The current doctrine of "let burn" or "managed wildfire," pursued by agencies like the U.S. Forest Service (USFS), is a systematic failure. This policy operates under the pretense of "resource management objectives" or "restoration wildfire," a euphemism that often results in the intentional expansion and ignition of fires, sometimes accounting for a third to a half of the total burned acreage.

As a result, funds appropriated by Congress for emergency suppression are often misspent on prolonged, managed burns for public land management. The conditions on our lands are simply no longer conducive to this strategy; to watch a fire burn is to ignore that the longer a fire burns, the more deadly smoke it produces, contributing to tens of thousands of smoke-related deaths annually. The first, non-negotiable step to sanity is to declare that all unplanned wildfires will be promptly and aggressively extinguished—a return to the foundational "10 AM Policy" of immediate suppression.

Once the fire is out, the work of true restoration must begin with uncompromising speed. Every passing day after containment results in greater degradation of valuable timber resources and lost economic opportunity. Expedited salvage operations are an essential first step, not merely to preserve timber value but to generate revenue that can offset the massive costs of firefighting and fund necessary ecological and community rehabilitation.

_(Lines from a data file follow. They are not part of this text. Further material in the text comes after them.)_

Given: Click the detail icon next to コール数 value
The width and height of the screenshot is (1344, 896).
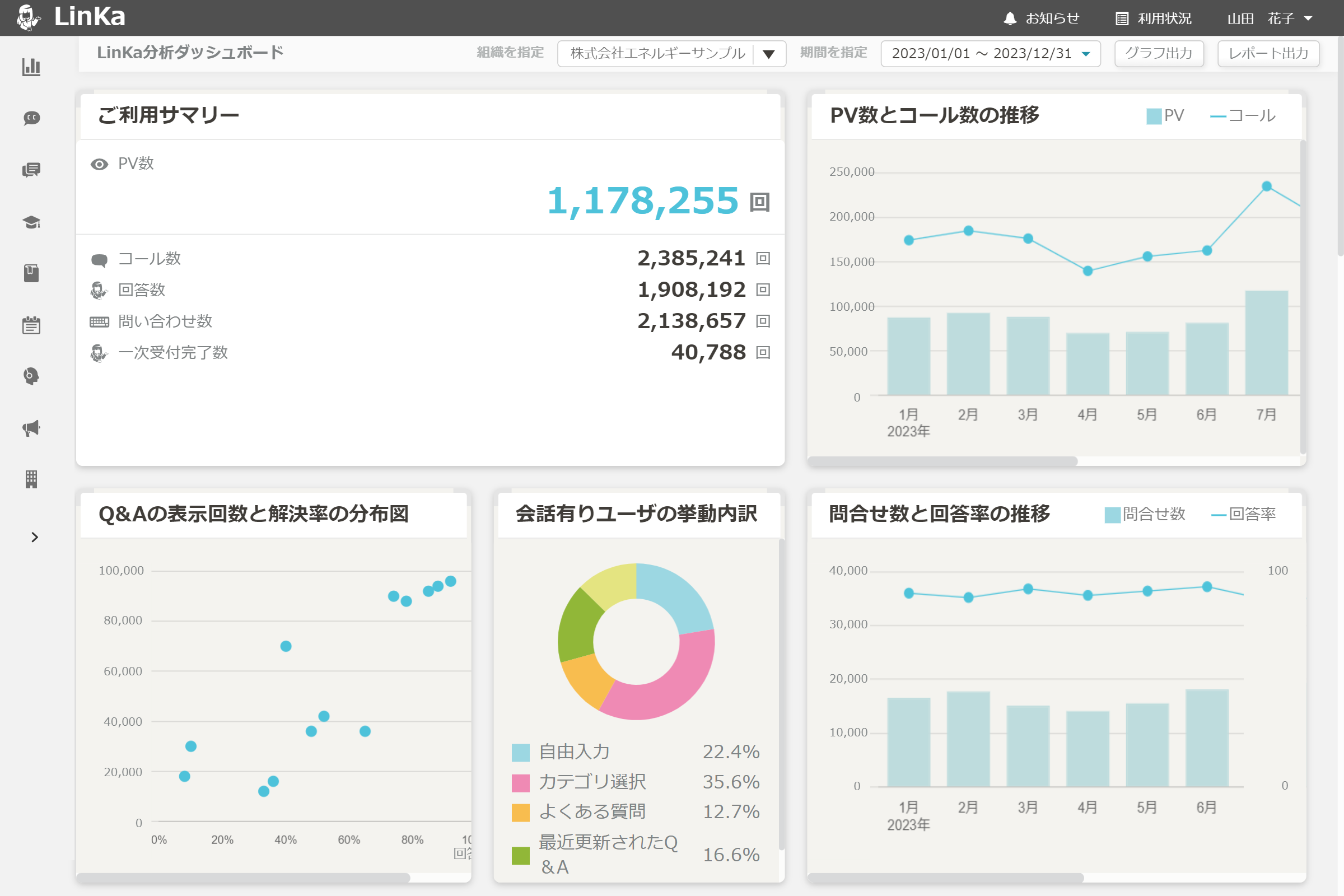Looking at the screenshot, I should click(763, 258).
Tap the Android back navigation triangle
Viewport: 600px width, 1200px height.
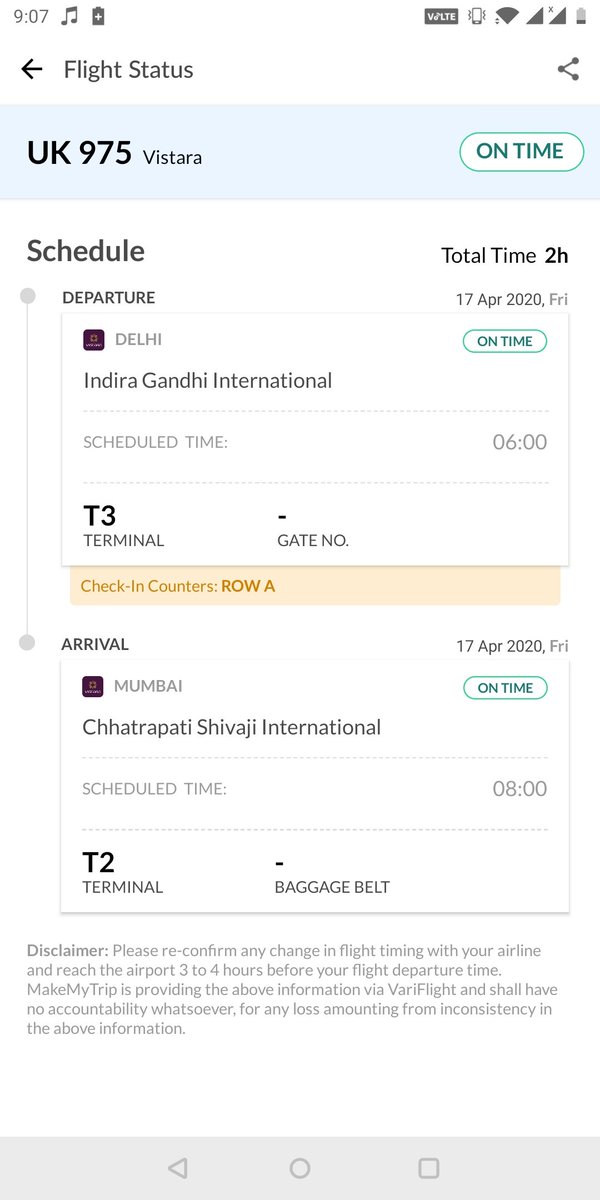click(x=177, y=1167)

Crucially, this post-fire effort must focus on the immediate removal of the vast accumulation of hazardous fuels—a condition created by the very lack of management and "let burn" tactics we criticize. It is a stark paradox that we currently observe millions of board feet of prime timber being burned in house-sized piles, instead of being utilized for restoration funding.

This brings us to the core of the long-term solution: Active Forest Management that focuses on Care, Utilization, and Protection (CUP).

First, we must reclaim the term "forest restoration" itself. When used by the Forest Service, "restoration" often means aggressive and excessive cutting and frequent burning that removes significant portions of the forest and leaves the land in a perpetually degraded state. True restoration, however, must be built on a foundation of historical understanding, using multidisciplinary research to determine the pre-1850 landscape condition we are aiming to restore.

Second, genuine Active Forest Management requires the wholesale removal of hazardous fuel buildups and extensive, aggressive forest management, including a significant annual timber harvest, to return our National Forests to a healthy and productive condition. We must embrace the "Utilization" component of stewardship, expanding the beneficial use of biomass and residual forest products—such as through innovative, wood-based nanotechnology—to create high-value markets for low-value wood. This economic engine is critical for financing the necessary pace and scale of restoration across millions of acres annually.

Finally, the restoration effort must include rebuilding vital infrastructure. This means restoring and maintaining forest roads that are critical for rapid emergency response, fire suppression, and sustainable resource management. The current failure to maintain these access points has been a predictable and preventable factor in fire spread. Post-fire site rehabilitation is also essential, including the clean-up of dead vegetation, restoring soils lost to flooding, and replanting to fight invasive weed blooms that inevitably follow a fire.

This level of change requires a massive commitment of resources—estimated at an additional $2.2 to $3.7 billion annually for the National Forests alone over the next 5-7 years. It requires Administration and Congressional direction via Executive Order and legislation to support the "solution".

We cannot afford to continue with a policy that negligently destroys private property, leads to massive smoke-related mortality, and leaves our forests in an increasingly unstable state.

The path forward is a cohesive strategy that prioritizes immediate suppression, rapid salvage, the economic utilization of biomass, and science-based, active management to restore our public lands to safer, more profitable, and more accessible conditions. We must demand full transparency and accountability from the federal agencies and insist they fulfill their non-discretionary duty to protect the land and serve the people.